Wenn Sie eine Rolle angeboten kriegen, in der Sie diese angesprochenen Stereotype erfüllen sollen - was machen Sie dann? Nehme Sie die nicht an, oder sind Sie nicht auch manchmal darauf angewiesen, damit Sie Geld verdienen können?
Cukrowski: Natürlich sind wir darauf angewiesen, und dann kämpft jede einzeln dagegen an. Klar machen wir das, wir müssen unsere Miete zahlen. Wenn wir das alles ablehnen würden, dann würde keine von uns zu tun haben.
An Weihnachten darf man sich etwas wünschen. Welche Rolle würden Sie sich fürs kommende Jahr wünschen?
Cukrowski: Diese Frage kriege ich oft gestellt. Es geht ja um die Vielfalt. Es gibt nicht die Rolle, wo man sagt: Die eine Frau möchte ich mal spielen.

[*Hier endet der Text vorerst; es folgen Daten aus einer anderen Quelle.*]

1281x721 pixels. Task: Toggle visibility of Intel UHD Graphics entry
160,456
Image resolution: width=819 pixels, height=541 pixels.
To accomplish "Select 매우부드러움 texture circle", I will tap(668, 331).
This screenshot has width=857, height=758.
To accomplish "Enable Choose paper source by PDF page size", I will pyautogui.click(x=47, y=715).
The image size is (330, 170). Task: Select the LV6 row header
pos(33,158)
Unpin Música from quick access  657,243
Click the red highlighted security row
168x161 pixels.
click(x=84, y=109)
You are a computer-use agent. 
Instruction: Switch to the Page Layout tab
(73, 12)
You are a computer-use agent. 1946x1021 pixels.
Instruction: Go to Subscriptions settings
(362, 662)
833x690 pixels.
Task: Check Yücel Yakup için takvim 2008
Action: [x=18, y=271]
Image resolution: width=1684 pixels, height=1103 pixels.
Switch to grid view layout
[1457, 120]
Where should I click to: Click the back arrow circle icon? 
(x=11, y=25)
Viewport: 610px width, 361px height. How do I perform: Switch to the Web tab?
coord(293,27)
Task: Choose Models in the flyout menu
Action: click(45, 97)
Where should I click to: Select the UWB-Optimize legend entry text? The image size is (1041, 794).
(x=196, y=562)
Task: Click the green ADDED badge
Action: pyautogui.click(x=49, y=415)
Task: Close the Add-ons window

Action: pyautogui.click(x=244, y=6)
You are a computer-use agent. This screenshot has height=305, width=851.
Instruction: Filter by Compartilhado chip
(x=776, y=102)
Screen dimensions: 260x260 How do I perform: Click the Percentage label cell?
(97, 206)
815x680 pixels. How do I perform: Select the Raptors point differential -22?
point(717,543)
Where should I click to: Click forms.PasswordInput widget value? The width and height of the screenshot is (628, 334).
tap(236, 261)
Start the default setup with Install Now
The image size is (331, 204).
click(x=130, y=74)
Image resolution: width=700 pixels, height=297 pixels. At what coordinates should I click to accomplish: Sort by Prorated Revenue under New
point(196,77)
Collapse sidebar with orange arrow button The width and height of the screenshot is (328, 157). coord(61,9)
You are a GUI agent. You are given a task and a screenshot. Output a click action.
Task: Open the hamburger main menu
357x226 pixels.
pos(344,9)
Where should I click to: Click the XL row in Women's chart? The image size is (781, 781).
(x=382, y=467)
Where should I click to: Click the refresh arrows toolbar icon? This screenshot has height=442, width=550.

Ich möchte alle Figuren spielen, die spannend sind, die unsere Lebensrealität abdecken. Gerade wenn ich das Gefühl habe, dass wir so etwas noch gar nicht gesehen haben - das ist für mich spannend, das Neue, das, was unsere Gesellschaft bereichert.
Das Interview führte Julia Westlake.